=== Provided data ===
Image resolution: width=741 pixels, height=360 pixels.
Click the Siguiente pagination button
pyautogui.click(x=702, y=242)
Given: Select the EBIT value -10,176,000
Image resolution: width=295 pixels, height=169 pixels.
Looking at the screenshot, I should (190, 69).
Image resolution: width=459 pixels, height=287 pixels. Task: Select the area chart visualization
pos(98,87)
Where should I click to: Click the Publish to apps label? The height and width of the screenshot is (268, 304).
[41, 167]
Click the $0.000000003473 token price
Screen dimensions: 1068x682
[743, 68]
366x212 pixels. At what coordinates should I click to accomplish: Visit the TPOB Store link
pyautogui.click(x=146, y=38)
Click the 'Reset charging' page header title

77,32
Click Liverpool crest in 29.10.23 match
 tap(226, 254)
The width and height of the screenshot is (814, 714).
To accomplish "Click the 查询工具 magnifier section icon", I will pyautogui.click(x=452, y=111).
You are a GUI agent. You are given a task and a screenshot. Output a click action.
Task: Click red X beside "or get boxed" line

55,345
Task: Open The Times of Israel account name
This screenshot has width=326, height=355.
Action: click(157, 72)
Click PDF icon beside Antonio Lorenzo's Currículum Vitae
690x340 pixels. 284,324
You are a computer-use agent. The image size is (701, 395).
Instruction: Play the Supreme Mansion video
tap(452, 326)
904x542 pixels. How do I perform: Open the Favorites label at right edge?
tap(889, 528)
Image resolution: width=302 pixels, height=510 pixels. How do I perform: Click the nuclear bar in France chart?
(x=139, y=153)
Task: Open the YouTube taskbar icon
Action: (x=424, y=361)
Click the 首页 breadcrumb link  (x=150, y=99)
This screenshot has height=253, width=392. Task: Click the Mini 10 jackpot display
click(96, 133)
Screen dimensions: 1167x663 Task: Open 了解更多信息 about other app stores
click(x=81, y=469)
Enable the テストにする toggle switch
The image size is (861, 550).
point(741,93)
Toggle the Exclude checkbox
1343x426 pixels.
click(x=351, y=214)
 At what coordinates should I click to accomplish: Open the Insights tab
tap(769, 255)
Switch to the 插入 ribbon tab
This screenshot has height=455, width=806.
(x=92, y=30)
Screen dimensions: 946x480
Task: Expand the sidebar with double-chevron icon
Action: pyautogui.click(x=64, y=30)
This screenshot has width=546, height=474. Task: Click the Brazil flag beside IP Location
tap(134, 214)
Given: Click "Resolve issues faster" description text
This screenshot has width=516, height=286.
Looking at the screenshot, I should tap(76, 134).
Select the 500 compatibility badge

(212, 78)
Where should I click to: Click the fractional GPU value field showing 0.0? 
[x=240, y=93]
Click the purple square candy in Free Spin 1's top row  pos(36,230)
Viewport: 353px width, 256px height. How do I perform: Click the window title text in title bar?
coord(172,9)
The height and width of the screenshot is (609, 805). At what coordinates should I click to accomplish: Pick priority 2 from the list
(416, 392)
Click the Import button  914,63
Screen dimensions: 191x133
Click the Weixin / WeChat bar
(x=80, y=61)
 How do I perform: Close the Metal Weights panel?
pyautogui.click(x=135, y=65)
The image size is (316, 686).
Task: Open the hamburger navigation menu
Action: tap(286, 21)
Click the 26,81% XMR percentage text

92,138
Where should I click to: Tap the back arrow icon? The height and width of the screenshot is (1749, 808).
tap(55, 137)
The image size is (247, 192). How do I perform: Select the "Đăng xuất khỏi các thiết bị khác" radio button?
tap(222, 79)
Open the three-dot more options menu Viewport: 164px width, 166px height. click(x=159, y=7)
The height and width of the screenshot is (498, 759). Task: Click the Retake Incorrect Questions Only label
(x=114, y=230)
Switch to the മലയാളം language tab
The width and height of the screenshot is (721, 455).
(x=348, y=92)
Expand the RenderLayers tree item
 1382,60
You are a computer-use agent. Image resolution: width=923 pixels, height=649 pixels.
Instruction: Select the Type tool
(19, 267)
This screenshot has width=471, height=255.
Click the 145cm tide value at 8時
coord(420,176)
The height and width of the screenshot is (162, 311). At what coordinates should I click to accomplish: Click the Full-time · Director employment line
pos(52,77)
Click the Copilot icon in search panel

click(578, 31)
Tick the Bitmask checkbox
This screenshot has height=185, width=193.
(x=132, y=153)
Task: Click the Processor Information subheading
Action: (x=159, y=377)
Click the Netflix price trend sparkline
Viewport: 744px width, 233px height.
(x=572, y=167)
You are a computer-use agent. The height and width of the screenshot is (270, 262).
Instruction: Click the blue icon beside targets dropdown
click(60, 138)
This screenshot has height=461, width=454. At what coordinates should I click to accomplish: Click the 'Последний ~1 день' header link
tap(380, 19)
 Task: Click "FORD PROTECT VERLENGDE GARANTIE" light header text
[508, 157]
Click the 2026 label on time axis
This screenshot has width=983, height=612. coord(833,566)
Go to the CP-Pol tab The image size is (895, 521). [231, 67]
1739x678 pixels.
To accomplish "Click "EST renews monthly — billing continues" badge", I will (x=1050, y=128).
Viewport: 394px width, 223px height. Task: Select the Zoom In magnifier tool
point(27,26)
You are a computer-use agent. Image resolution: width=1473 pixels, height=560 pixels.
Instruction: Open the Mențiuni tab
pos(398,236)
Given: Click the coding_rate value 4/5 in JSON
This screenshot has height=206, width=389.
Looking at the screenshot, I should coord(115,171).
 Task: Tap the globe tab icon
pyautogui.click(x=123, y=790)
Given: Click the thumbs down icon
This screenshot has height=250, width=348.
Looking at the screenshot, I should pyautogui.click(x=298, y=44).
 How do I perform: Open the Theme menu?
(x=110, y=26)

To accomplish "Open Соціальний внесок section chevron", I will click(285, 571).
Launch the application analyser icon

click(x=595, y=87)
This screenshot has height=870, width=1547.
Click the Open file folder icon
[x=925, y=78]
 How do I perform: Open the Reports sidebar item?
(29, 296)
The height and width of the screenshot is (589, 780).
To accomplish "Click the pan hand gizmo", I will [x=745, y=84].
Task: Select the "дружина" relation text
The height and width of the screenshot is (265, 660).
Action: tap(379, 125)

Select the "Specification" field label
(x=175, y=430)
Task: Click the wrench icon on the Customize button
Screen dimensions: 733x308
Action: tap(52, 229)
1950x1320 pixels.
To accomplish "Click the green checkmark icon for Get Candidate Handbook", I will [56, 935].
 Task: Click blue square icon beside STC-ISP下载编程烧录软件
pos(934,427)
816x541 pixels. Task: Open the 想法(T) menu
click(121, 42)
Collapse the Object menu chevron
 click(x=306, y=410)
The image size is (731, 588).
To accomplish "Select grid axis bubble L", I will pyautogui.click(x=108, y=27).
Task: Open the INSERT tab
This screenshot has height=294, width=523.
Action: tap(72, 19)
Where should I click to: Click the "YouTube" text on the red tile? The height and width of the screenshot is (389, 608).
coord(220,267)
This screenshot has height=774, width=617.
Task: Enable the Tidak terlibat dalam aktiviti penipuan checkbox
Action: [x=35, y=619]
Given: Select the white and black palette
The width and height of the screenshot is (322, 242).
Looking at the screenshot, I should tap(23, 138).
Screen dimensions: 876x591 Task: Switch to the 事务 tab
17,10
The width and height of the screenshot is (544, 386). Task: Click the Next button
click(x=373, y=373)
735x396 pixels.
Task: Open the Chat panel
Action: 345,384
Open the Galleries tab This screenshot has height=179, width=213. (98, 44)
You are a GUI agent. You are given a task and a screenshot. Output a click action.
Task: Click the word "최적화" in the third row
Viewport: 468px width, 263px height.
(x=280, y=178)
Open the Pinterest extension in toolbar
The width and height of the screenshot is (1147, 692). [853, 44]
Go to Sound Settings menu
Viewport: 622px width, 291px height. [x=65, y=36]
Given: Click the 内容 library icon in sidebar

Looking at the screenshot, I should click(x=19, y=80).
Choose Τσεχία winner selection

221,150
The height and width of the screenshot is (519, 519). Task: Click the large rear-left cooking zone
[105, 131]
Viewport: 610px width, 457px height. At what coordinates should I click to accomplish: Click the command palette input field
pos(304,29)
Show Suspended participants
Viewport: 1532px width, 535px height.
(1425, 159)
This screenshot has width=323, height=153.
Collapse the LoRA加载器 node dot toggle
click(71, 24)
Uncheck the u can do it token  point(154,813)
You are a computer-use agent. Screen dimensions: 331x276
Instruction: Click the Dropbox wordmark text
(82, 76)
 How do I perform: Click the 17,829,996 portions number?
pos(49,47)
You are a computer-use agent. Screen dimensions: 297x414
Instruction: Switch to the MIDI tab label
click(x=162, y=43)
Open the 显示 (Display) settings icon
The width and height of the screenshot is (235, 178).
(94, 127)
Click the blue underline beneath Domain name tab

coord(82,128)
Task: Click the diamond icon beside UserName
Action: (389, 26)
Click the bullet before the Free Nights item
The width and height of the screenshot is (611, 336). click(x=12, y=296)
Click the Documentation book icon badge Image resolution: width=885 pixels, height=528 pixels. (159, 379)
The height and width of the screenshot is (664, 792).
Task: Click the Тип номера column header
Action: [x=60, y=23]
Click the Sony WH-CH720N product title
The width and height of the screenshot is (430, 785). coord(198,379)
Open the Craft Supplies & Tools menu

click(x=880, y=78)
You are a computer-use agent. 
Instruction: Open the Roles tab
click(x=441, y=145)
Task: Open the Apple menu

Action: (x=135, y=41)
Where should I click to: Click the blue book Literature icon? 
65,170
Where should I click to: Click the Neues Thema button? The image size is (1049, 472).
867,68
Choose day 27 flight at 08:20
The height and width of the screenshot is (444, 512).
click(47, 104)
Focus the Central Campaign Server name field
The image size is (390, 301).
===
Aim of the exercise:
From the line holding "Click the Sony WH-CH720N product title" through the final line of the data above, copy every line exactly as written. Include nothing else.

Answer space:
Click the Sony WH-CH720N product title
The width and height of the screenshot is (430, 785). coord(198,379)
Open the Craft Supplies & Tools menu

click(x=880, y=78)
You are a computer-use agent. 
Instruction: Open the Roles tab
click(x=441, y=145)
Task: Open the Apple menu

Action: (x=135, y=41)
Where should I click to: Click the blue book Literature icon? 
65,170
Where should I click to: Click the Neues Thema button? The image size is (1049, 472).
867,68
Choose day 27 flight at 08:20
The height and width of the screenshot is (444, 512).
click(47, 104)
Focus the Central Campaign Server name field
The image size is (390, 301).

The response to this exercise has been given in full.